When the trading post had first been raised, and the telegraph station beside it, and eventually, by accretion of corrugated iron and stubborn will, a town had formed, Old Man Madigan had been there. Watching them. Separate even when he came amongst them on that skinny-ribbed nag of his.
The rumours about him had been passed between drovers and wanderers for years. Some were plausible, others wild… most fell into that wide crack between the two. It was widely accepted that he had a thing for children. Everyone frowned on that of course – furrowed their brows and tutted amongst themselves in the public bar or on the steps of the church, glared at him when he came to town. As long as he just took the black-fellas kids it was a quiet rebuke. Excuses were made by some: She lured him, she was drunk on cheap whiskey, she weren’t that young really. In the end no one much cared what Madigan did to the little black girls in that hut well out of town. He took boys too though, and that was harder to explain.

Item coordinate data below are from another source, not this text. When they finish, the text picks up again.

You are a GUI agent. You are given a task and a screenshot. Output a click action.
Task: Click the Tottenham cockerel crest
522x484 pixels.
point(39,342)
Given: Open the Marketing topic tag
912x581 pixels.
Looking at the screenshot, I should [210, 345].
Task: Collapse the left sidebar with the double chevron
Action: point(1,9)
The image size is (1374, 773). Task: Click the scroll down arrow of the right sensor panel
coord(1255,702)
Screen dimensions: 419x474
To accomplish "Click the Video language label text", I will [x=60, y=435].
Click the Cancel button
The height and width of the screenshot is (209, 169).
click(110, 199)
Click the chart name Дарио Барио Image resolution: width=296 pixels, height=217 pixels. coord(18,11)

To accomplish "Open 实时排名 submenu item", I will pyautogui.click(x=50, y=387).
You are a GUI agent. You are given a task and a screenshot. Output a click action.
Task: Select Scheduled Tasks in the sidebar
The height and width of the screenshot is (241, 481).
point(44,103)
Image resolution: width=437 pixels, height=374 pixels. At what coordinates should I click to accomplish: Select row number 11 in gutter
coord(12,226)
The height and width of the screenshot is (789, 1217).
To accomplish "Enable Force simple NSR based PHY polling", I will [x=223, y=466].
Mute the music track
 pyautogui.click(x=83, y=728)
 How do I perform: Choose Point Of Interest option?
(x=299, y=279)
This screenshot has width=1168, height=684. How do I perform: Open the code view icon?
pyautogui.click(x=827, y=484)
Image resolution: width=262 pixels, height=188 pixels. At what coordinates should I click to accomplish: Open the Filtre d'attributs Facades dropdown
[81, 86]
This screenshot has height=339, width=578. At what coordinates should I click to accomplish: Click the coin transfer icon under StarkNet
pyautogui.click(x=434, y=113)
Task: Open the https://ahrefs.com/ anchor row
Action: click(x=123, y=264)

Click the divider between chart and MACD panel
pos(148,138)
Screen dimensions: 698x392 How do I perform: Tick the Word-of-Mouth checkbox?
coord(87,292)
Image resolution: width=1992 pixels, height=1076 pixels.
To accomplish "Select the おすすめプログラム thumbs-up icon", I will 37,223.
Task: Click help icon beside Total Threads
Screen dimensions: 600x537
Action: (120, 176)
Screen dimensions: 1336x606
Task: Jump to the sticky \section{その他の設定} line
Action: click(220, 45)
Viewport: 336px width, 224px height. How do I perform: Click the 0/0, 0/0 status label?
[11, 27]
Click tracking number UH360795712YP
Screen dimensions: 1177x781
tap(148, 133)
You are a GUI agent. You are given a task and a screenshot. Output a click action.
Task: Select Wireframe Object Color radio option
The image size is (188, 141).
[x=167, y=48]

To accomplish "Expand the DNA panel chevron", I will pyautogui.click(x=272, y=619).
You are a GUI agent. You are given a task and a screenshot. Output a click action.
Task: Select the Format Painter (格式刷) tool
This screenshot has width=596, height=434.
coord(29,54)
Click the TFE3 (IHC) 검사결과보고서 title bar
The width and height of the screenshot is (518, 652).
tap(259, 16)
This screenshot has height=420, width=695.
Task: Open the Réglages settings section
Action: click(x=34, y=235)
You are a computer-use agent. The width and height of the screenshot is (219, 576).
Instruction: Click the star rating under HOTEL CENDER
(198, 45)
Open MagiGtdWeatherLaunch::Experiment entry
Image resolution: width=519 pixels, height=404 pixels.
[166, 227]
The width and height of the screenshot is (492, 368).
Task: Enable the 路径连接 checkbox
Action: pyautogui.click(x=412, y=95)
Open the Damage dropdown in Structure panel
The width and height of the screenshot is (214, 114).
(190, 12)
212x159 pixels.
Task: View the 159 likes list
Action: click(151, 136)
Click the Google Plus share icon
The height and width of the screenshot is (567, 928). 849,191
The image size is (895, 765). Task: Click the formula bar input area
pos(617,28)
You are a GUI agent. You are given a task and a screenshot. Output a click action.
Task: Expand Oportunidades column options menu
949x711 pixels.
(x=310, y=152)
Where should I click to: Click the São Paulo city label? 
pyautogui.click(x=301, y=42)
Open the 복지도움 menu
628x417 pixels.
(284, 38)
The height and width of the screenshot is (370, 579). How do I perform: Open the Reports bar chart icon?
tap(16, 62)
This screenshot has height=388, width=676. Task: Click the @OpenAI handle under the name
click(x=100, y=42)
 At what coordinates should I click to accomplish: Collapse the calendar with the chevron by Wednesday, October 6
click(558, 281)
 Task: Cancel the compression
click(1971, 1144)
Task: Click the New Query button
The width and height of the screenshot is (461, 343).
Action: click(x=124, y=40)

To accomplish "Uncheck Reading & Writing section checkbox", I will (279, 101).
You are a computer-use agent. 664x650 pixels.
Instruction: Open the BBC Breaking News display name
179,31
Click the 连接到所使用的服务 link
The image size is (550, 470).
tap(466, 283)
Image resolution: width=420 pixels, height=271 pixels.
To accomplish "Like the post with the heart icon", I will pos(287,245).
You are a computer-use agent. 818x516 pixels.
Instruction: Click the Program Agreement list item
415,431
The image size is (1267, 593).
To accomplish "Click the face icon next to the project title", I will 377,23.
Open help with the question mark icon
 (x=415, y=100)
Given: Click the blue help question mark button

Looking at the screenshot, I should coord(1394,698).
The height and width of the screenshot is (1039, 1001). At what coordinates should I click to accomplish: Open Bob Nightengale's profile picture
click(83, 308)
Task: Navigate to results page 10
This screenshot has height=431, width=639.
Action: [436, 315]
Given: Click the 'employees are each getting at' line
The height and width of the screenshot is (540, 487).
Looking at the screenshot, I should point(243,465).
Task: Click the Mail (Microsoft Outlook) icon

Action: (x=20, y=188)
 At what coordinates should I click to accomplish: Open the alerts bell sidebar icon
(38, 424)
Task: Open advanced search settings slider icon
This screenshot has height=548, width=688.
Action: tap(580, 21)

The black-fellas weren’t stupid. Their mobs moved around, and soon enough they moved away from Old Man Madigan. When they came back it was in large groups – the men painted for war, carrying long spears, large shields, wooden clubs barbed with bone shards. Maybe that’s when Madigan got desperate. Maybe it was because the black-fellas had enough of losing their sons and daughters. Whatever it was, when Davey Thomas’ little girl went missing tongues were quick to wag and fingers were pointed into the north-east, along that narrow track that would lead to Old Man Madigan’s door.
Taking black girls was one thing, Madigan wouldn’t be the first to put a brown bastard in a black belly, but taking a pretty little town girl from a good church-going family, that was quite another. That was the sort of thing that would get folks riled.
John Ryan had been one of the first to stand on the step of the church and urge the men of the town to come together.
‘For justice,’ he’d cried, and the other men had nodded. Father O’Malley had called upon the gathered crowd to bring Old Madigan to the Lord for absolution, but Ryan had a different view of what justice would be and in the end more men had agreed with him than with a priest so new in town.